When you install phone or network wiring, you'll need to choose between two major options, STP vs UTP cables. Shielded twisted-pair cables contain a hidden metal coating, and their unshielded counterparts lack this feature. These wires have the same capabilities and maximum length. Nevertheless, several important differences affect reliability, setup time and various expenses. The best choice largely depends on where you plan to install new cables.
Advantages of STP
- A metal shield protects wires from radio and electromagnetic interference. This enhances dependability and boosts data transmission speeds in buildings that contain microwave equipment, HVAC systems or radio transmitters. It blocks interference from motors in various devices, such as power tools and vacuum cleaners. The necessity of STP cabling varies depending on the size, quantity and proximity of these machines. Wire manufacturers also design UTP products to resist interference. Nonetheless, they can't match the performance of shielded wiring.

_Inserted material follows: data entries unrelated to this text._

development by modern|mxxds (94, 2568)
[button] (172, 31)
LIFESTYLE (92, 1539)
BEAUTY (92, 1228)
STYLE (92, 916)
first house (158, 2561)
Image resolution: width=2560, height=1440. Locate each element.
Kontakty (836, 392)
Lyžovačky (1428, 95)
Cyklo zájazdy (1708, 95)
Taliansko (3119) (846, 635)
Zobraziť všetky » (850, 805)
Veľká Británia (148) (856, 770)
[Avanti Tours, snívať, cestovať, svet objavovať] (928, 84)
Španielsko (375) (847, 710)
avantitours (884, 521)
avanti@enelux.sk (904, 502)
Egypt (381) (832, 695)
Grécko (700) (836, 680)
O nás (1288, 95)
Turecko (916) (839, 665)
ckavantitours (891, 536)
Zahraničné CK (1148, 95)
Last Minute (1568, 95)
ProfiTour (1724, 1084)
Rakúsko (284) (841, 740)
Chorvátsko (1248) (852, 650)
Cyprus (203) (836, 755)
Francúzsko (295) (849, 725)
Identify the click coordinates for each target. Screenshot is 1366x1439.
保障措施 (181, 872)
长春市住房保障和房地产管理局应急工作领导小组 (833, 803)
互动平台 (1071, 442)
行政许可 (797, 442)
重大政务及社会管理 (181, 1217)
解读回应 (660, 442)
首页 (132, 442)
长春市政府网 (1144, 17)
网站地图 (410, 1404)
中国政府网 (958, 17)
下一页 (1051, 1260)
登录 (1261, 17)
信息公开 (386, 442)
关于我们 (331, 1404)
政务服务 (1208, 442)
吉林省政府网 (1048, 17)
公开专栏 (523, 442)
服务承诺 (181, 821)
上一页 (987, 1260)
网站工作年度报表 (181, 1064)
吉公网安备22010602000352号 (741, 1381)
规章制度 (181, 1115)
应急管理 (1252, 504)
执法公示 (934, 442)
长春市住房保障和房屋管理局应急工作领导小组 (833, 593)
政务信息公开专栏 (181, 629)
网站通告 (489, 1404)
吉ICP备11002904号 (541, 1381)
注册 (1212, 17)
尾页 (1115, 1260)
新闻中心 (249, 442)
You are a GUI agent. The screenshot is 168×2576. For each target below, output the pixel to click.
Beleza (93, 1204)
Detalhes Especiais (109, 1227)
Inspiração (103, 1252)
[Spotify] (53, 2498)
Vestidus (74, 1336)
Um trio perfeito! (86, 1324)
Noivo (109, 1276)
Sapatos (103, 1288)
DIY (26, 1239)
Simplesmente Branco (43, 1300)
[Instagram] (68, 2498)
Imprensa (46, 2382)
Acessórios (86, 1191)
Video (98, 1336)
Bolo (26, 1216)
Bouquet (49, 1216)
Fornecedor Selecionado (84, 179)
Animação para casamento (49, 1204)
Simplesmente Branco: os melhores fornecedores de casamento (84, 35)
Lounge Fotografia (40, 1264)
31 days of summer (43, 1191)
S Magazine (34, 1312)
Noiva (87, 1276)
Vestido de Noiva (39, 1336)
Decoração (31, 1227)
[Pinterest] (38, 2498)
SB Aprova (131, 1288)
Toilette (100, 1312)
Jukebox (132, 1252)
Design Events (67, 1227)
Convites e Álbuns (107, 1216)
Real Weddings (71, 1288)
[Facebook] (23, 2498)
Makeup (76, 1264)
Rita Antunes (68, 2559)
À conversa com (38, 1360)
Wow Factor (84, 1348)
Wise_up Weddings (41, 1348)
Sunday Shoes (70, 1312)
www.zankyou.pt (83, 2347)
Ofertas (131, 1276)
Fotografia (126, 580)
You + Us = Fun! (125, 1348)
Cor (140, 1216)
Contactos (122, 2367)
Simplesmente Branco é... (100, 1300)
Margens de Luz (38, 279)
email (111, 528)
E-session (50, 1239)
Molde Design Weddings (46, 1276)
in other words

- When people install and maintain them properly, STP cables greatly reduce crosstalk. This means that they stop signals from passing through the outer coating and inadvertently entering nearby wires. On the other hand, UTP wiring only offers basic protection. The importance of this feature differs based on the number of wires in a tight space. You're more likely to experience problems with crosstalk if your building contains numerous networked devices and/or provides little room for new wiring.
Advantages of UTP
- You don't have to pay for the metal shield, so it costs less to buy UTP cabling and related hardware. Furthermore, workers can install unshielded wires more quickly and easily. You'll save money on labor and won't need to hire a contractor with STP expertise. The majority of buildings feature preinstalled UTP wiring. When you look up current prices, remember that modern data cables will raise your property's resale value.
- Unshielded wires don't rely on grounding to the same extent as shielded cabling. This improves reliability and decreases the amount of time it takes to install them. If you forgo STP wiring, you needn't ground each cable at both ends. Don't choose shielded cabling unless you're willing to perform all of the necessary grounding tasks. An improperly grounded shield collects signals; it actually worsens crosstalk and electromagnetic interference. In this situation, you'd have better results with UTP wiring.
- You won't need to devote as much time or money to maintenance if you select unshielded cables. Fewer problems develop when someone mishandles these wires or runs them through excessively tight spaces. Metal shields remain fairly fragile and somewhat rigid. When the shielding in any portion of a wire suffers damage, its resistance to interference will significantly reduce. Workers need more training to handle STP products safely, and they'll require extra time to perform repairs.
- Unshielded wiring weighs comparatively little. These cables are substantially more flexible and have compact dimensions as well. Such advantages make UTP products less difficult to install, transport and maintain. They're versatile and able to fit in rather small spaces. You can put more unshielded wires in a narrow passageway. However, keep in mind that crosstalk could become a problem. The limited size and weight of UTP cables decrease their expense because they cost less to ship. Suppliers save money on transportation as well as packaging materials.